Entertainment

Why 'Suicide Squad' Needs a Sequel with a New Director

'Suicide Squad' did not deliver, but here's why it's not a lost cause. 

DC/Warner Bros

If you went to a ramen place that served you a mediocre meal — undercooked noodles, over-salted soup — you wouldn’t return to that restaurant. Following that logic, many critics don’t want another Suicide Squad. But in the hands of a different storyteller – or at least one with more than six weeks for character development, and constructing a villain who makes sense – the film’s inherent concept has potential. Put simply, there’s enough here to build upon, despite what critics say.

Characters like Amanda Waller, Harley Quinn, Deadshot, and hell, even Captain Boomerang would all be interesting if they got enough screen time to breathe. The Avengers worked because we knew all the characters already; Suicide Squad had the unenviable task of devoting its entire first hour to introducing them all, in what David Ayer calls “the dossier version”. Because the subsequent hour was a CGI-fest filled with gunfights against faceless blobs, it made the movie tonally disjointed. But we know these characters now, which could eliminate this problem in a sequel. It might be able to navigate the action versus character balance with more ease.

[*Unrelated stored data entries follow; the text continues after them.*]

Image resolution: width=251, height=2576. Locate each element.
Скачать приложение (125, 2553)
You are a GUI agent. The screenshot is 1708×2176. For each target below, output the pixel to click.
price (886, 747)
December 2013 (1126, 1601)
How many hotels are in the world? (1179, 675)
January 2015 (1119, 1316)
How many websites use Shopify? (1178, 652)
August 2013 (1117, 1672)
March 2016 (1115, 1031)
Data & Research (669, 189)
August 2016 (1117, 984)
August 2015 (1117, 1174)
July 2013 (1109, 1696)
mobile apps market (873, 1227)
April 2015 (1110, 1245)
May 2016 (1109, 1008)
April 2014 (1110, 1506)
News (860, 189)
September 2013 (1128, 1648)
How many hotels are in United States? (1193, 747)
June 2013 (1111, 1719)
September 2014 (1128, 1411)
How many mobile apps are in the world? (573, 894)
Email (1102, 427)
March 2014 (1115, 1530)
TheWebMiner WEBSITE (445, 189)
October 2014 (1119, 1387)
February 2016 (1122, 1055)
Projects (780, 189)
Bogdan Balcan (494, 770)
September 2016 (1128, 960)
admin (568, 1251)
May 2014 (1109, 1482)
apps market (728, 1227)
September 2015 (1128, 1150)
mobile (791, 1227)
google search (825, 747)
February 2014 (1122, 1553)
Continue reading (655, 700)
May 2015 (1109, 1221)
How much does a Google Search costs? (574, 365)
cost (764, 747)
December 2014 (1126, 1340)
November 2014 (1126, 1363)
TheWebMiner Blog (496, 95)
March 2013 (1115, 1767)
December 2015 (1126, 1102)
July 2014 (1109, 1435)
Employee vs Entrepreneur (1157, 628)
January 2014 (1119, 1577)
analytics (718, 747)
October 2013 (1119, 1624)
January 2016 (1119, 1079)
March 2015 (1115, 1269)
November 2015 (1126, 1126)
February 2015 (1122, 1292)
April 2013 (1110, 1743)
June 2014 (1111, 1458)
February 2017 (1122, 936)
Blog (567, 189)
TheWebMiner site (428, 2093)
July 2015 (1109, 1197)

The concept of reversing the usual hero and villain dynamic — using disposable villains as our “heroes;” making Amanda Waller, an agent who works on the so-called “good” side, as the real villain — is inherently interesting. Unfortunately Suicide Squad flubbed the execution, as this concept was muddled by that nonsensical dancing witch “plot” and the Enchantress’s equally nonsensical brother. If a sequel delivered a villain who felt like a real threat — along the lines of Loki or even Watchmen’s Adrian Veidt — Suicide Squad’s concept would also be able to stretch.

Suicide Squad failed critically, but not commercially, not because of its concept or characters, but because it tried to do too much: Cram in too many characters; explain all of their backstories to the audience, add in a villain arc. With a better plan, a future installment still has a lot of potential. Which is good, because let’s be honest: Whether you want it or not, 2 Suicide 2 Squad is coming.